How does shrinking work?

When you shrink a data file, SQL Server takes the 8k pages from the end of the file, and moves them to a (random) spot at the beginning of the file. It moves the pages one page at a time. In a way, the page-by-page movement of data is similar to the way a REORGANIZE works, except in reverse. Because the pages are moved individually, to a (random) new spot, it will “disorganize” pages by making previously-contiguous pages non-contiguous, creating fragmentation.

The page-by-page movement is inherently slow, which is why it is faster to REBUILD highly-fragmented indexes than to REORGANIZE them.

REBUILD instead

Normally, I’d suggest that you just REBUILD into a new filegroup, then remove or shrink the old (empty) filegroup. The REBUILD into the new filegroup will be faster than shrinking, because REBUILD if faster then REORGANIZE (and “backwards REORGANIZE” aka shrink). Then, with the old filegroup empty, it will be quick to remove or shrink when it is empty or almost empty, because there are no/few pages to remove.

And because shrinking creates fragmentation, you are going to need to do a REORGANIZE after you shrink anyway.

LOBing a curveball

In your scenario, LOB data represents 2458GB out of 3108GB total data (80%). When you do a REBUILD it will move the B-Tree pages, but it will not move the LOB data. So if you rebuild into a new filegroup, your old filegroup will still be 60+% full.

For the table(s) that have a significant amount of LOB data, you would need to take a different approach. You could create a new table in the new filegroup, migrate data to that new table, then swap table names and drop the old table. You could think of this process as a “manual rebuild”–except doing it this way would allow you to copy LOB data to the new filegroup. I describe this method in a blog post on changing data types, but the exact same method would work in this case–except you would be changing filegroups, rather than changing data types.

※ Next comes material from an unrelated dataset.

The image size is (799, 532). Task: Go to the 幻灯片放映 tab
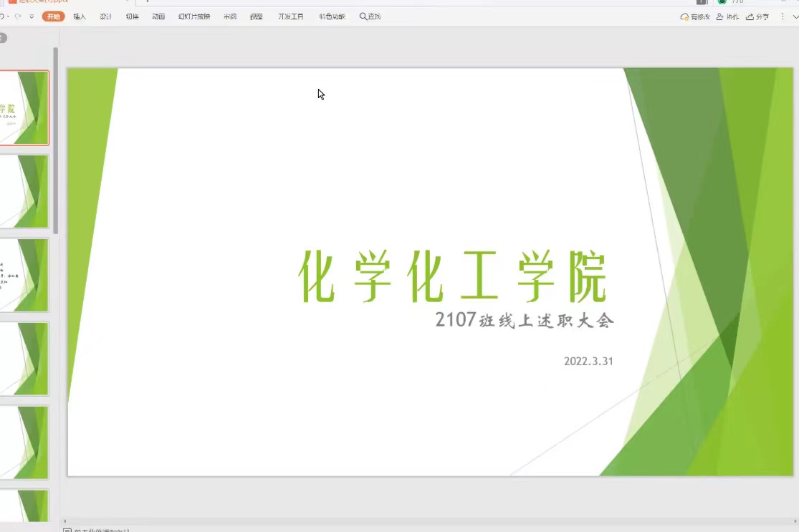point(194,16)
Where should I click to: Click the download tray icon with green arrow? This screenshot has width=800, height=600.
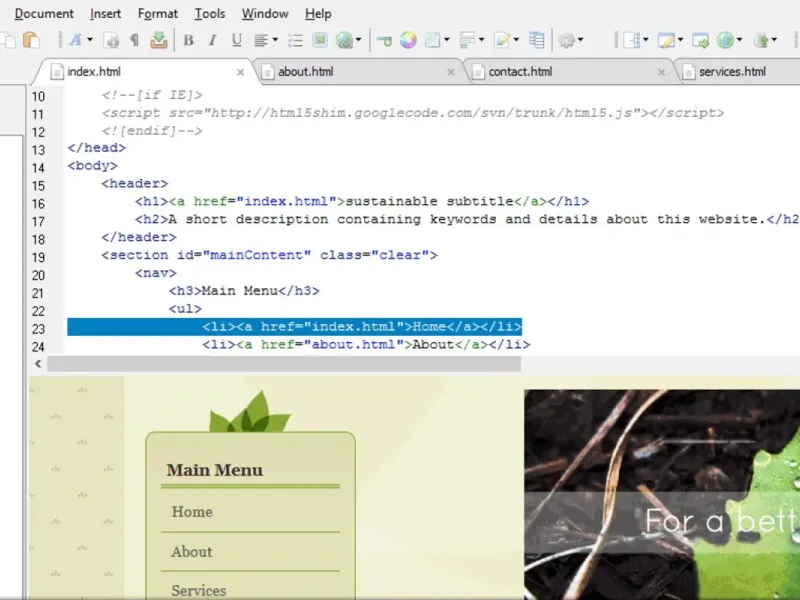point(159,41)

Shrinking (nearly) empty filegroups is fast

Shrinking is slow because it has to move allocated pages in order to create contiguous free space at the end of the data file. If the filegroup is empty, the end of the file can be truncated without moving pages and will be very fast.

If the filegroup you are shrinking is PRIMARY then you won’t be able to get it completely empty–PRIMARY contains all the system tables & metadata. By moving all your user tables out of PRIMARY, the filegroup will be almost empty, and there will be a very small number of pages to move. Having just a few pages to move will also be pretty fast, particularly compared to moving 2TB of pages.

answered 2020-01-27 by Andy Mallon